そう思うのに、足が動かない。バカ、バカ。足動け。
「うわぁ。」
ギャー。こっちに駆け寄ってくる。止めて、本当に止めて。
「粋晶!」
アルの声が聞こえると同時に、目の前が暗くなる。
「えっ?アル?」
「ケガ、してないか?」
「アル、嘘。アル、まさか?」
「大丈夫、そうだな。よかった。粋晶に、ケガなくて。」
「アル、アル、アル。」
私の肩にアルの頭が力なく圧し掛かる。
「アル、アル。」
背中に手を回すと、ベチャと嫌な感触。
あっ、ダメだ。アルを支えていられない。足に力が入らない。
ペタンとアルを抱えたまま、崩れ落ちた。
「誰かぁ。セイ、ウィル、フランツ、カスパー、タッキー、クーちゃん。いやぁ、アル、アル。目を覚ましてよ。アル。」
ぎゅっと抱き締めても、大きな声を出しても、何の反応も返ってこない。
いや、ダメだ。落ち着け、私。取り乱している暇はない。このままじゃ、まずい。アルが死ぬなんて、絶対に嫌。今、私に出来る事を考えろ。あっ。
「クォーツ、クォーツ。そこにいるんでしょ。お願い出てきて。」
私の従獣、いつも私を見守ってくれているのは気付いていた。
「クォーツ。」
「スイ…。」
おどおどと小さな私が姿を現してくれる。
「お願い、クォーツ。アルを助けたいの。力を貸して。」
「本当にいいの?」
「お願いよ。」
「成人の儀の前に、私、従獣の姿は確認出来ないはずだよ。それに、助ける事は出来るけど、それをしたら、スイの命が危ないかもしれないよ。」
「アルがいなくなるのは、絶対に嫌。私は、絶対に死なない。だから、お願い。」
「仕方ないな。」
クォーツが小さく溜息を零してから、私の元に駆け寄ってくる。
「これ、飲んで。」
「これって?」
「スイの帝石だよ。」
躊躇っている時間はない。クォーツの言う通り、石を口に含むと液体に変わり、溶け込むように消えて行く。身体が熱い。
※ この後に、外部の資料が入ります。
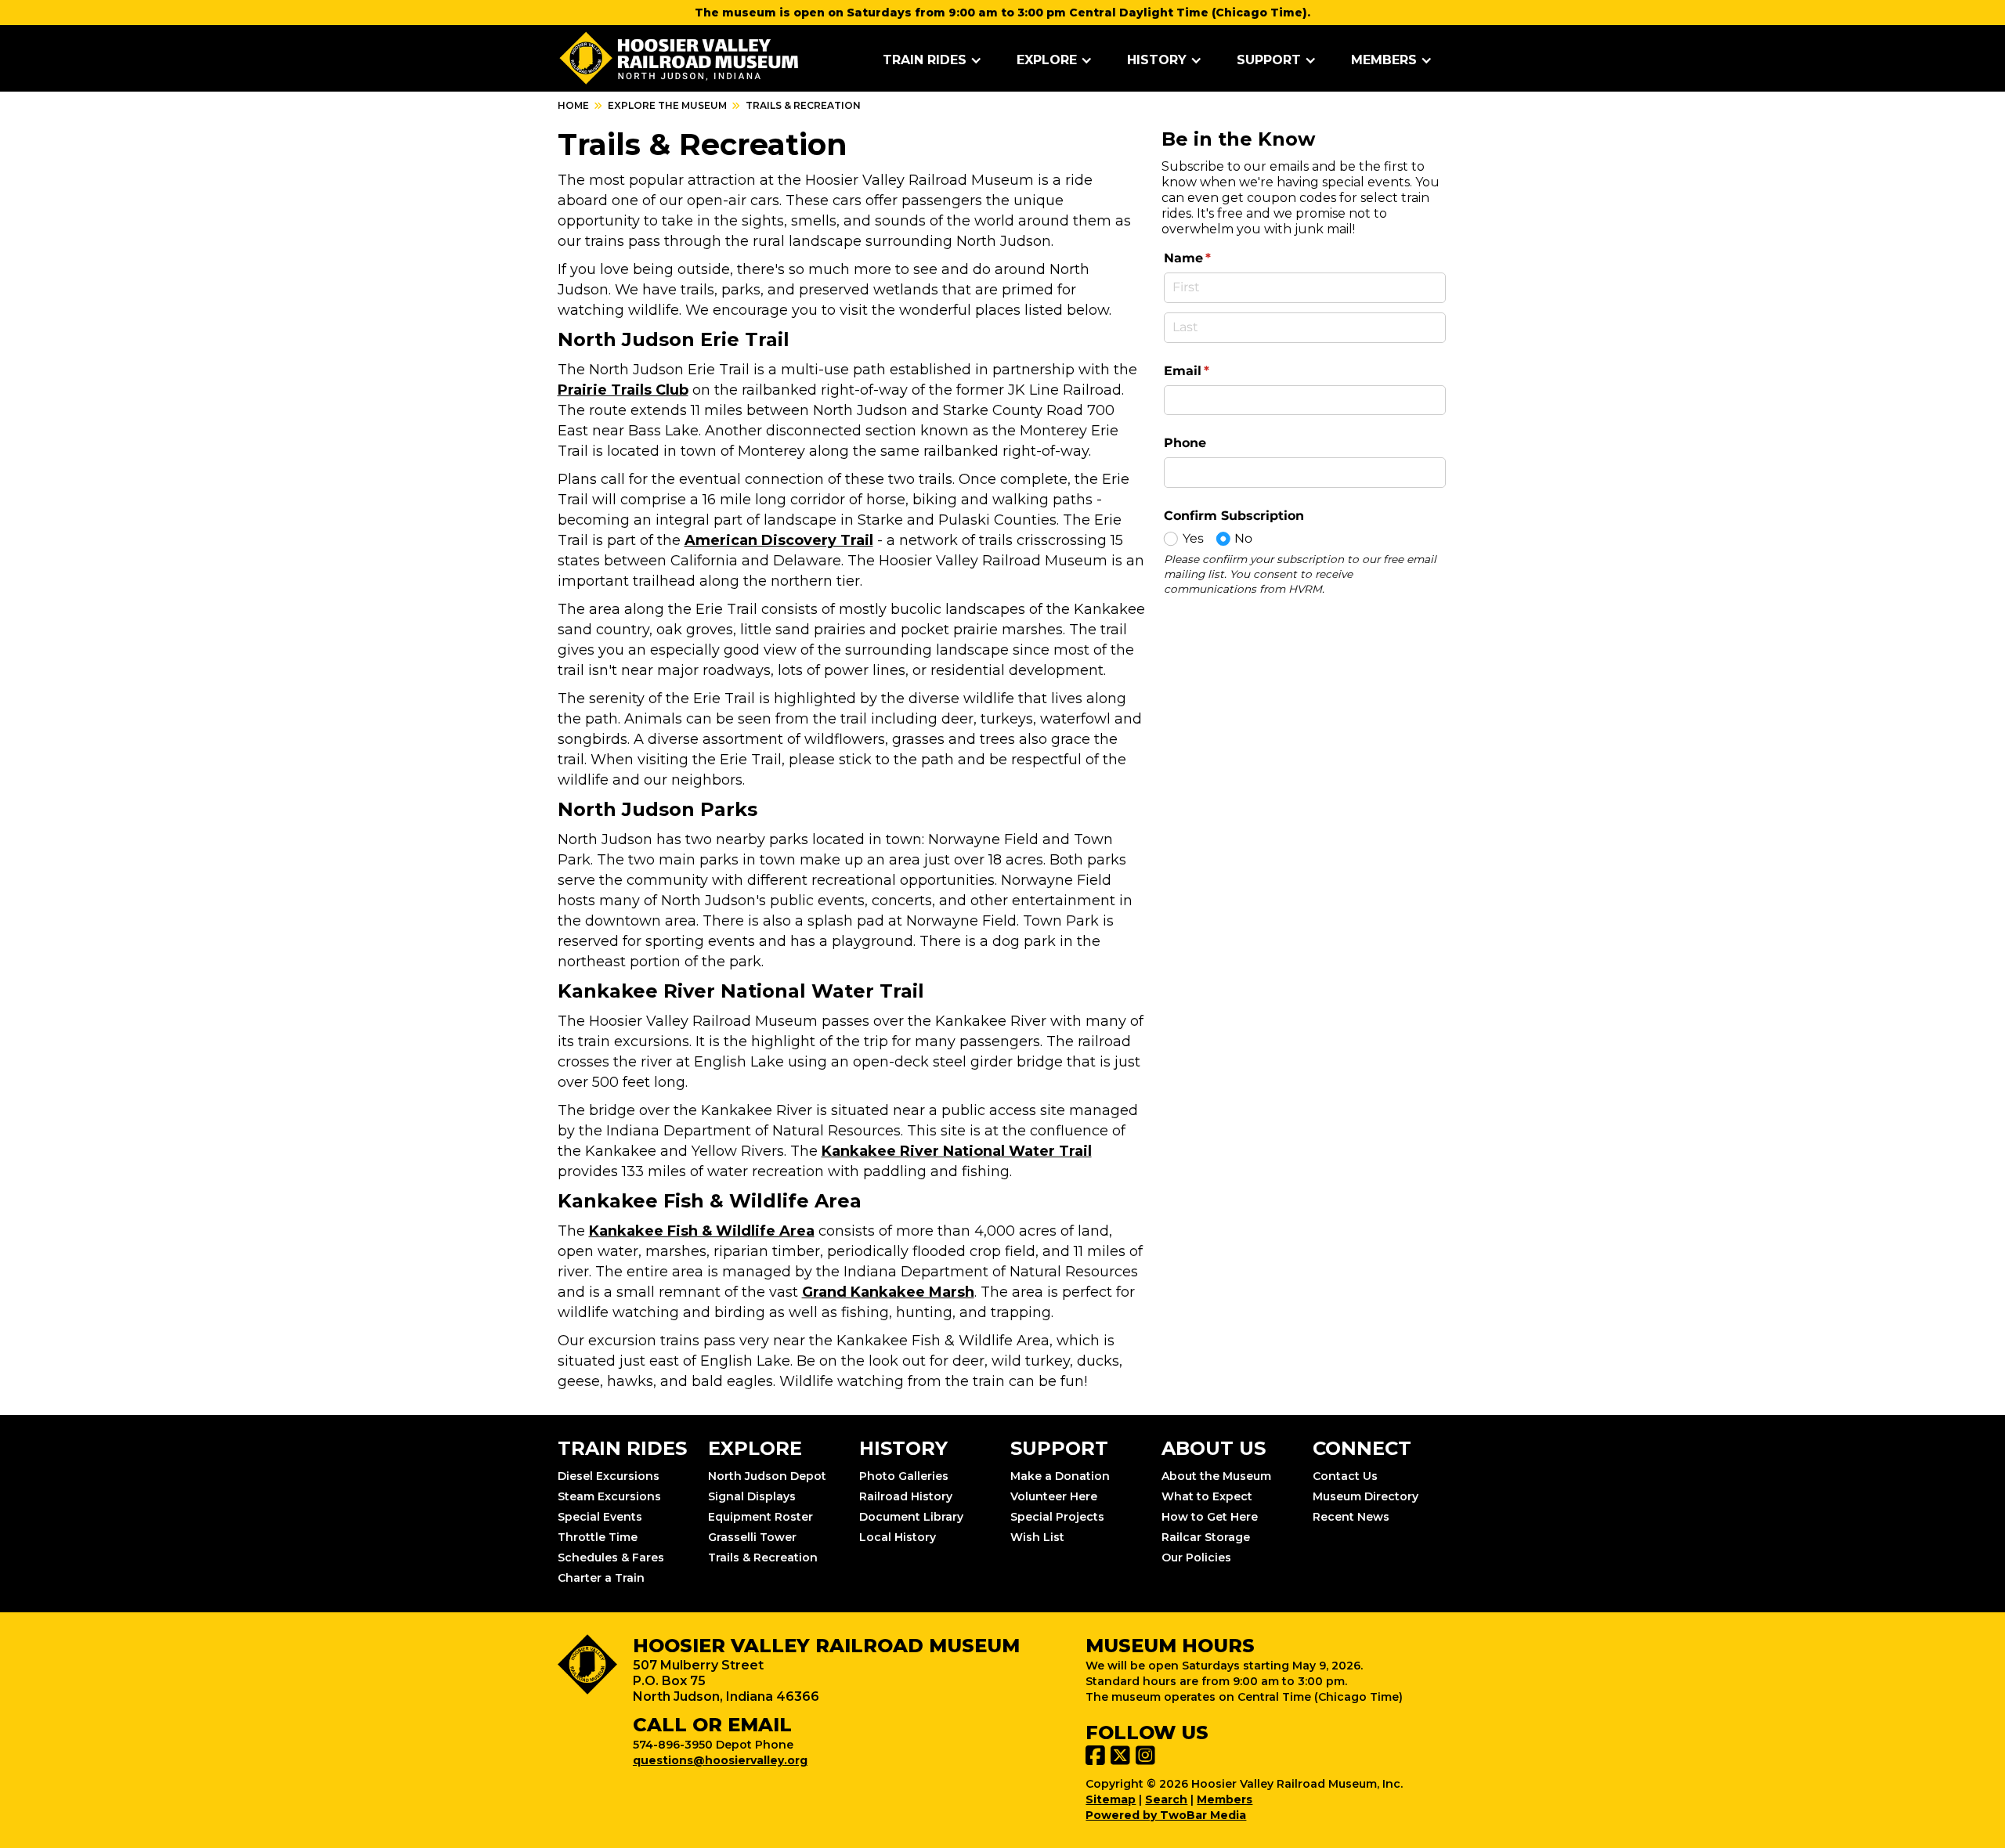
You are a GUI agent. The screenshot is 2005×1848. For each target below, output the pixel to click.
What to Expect (1206, 1496)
「そうしたら、アルくんを強く抱えて、治癒する事を強く願って。」
「うん。」
ぎゅっと力ない重いアルの身体を抱え、治って、いつも通り笑ってくれる事を願う。
「アル、治って。アル、お願い、アル。」
十分?五分?もしかしたら、一分位なのかな?そうしていると、アルの背中にドクドクと流れていた血が止まった気がする。もう少しだよね?
「アル、アル。」
「うっ。」
アルから小さな呻き声が零れる。
「アル。」
「粋晶、大丈夫か?ケガしてないか?」
「アルこそ平気なの?」
「俺?俺は、あれ?痛くない。何でもないのか?」
「よかったぁ。」
あっ、ダメだ。身体から力が抜けていく。もう、アルは大丈夫だよね?
「粋晶、粋晶。」
私は大丈夫だよ、アル。だから、少し眠らせて。